Thursday, January 19, 2012

How to Seriously Annoy People

I just couldn’t help myself at work today. It all started out very serious. It was the kind of busy that you get lost in your head and forget there are other people in the room, so by about lunchtime everybody hates you already because they think you’re ignoring them when you don’t respond to any stimulation that doesn’t take place between your head and the screen.

Then, of course, when you get lost in what you’re doing, you also don’t notice that you probably have a number of irritating habits that are unbeknownst to yourself but very obvious to others. Given that I live with knuckle clickers and gum chewers I do try to monitor whatever it is I might be doing to tick people off, but I can never quite figure it.
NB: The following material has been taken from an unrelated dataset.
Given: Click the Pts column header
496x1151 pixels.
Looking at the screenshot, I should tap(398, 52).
Today though, I managed to chew through the top of a pen, and without thinking about it, I then put the top of the pen in my mouth and started to blow through it (You do that kind of thing when you’re losing a battle with an excel spreadsheet). It was only after a few minutes that I realised I had unwittingly made myself a little whistle and that I was now whistling a non-tune around the office.

I guess because nobody was talking to me anymore, there was nobody to tell me, but I didn’t really care, after all, they were all sitting around clicking pens and making tapping noises and talking way too loudly on the phone, so I just stopped and silently felt a bit smug that I had inadvertently invented a utensil to get on peoples nerves. It reminded me of a list I once read on how to people off. For those of you interested in doing so, here’s my edited version of it:


1. Leave the copy machine set to reduce 200%, extra dark, 17 inch paper, 99 copies.
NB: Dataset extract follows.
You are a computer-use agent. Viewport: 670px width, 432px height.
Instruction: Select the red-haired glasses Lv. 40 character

2. Specify that your drive-through order is "TO-GO."

3. If you have a glass eye, tap on it occasionally with your pen while talking to others.
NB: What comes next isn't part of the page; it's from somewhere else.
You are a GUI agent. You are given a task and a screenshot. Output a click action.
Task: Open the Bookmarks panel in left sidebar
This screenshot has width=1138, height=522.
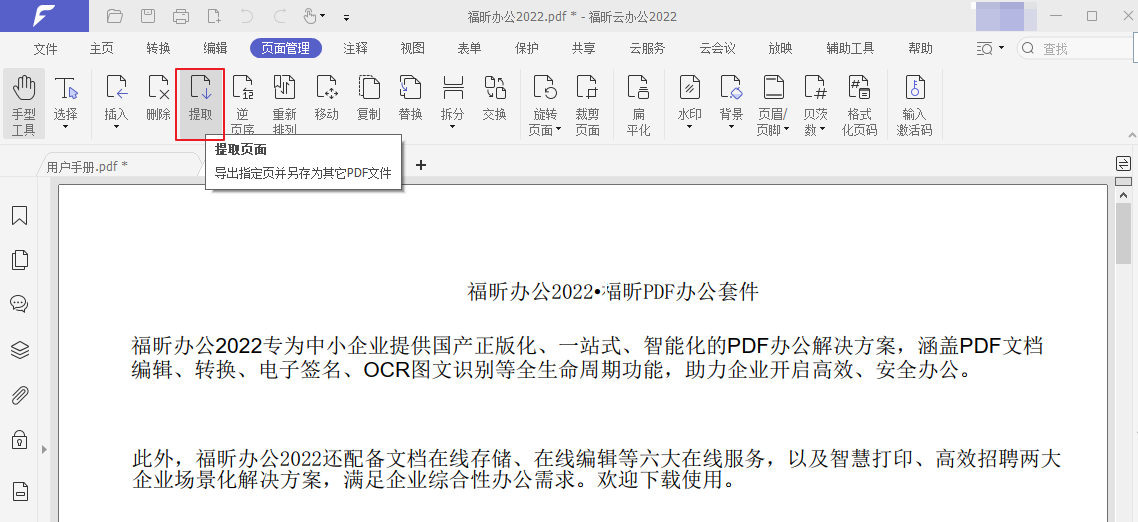pyautogui.click(x=19, y=216)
4. Stomp on little plastic ketchup packets.

5.Insist on keeping your car windshield wipers running in all weather conditions "to keep them tuned up."

6. Reply to everything someone says with "that's what you think."

7. Practice making fax and modem noises.

8. Finish all your sentences with the words "in accordance with prophesy."

9. Signal that a conversation is over by clamping your hands over your ears and grimacing.

10. Adjust the tint on your TV so that all the people are green, and insist to others that you "like it that way."

11. Staple pages in the middle of the page.

12. Publicly investigate just how slowly you can make a croaking noise.

13. dont use any punctuation

14. Buy a large quantity of orange traffic cones and reroute whole streets.

15. Repeat the following conversation a dozen times.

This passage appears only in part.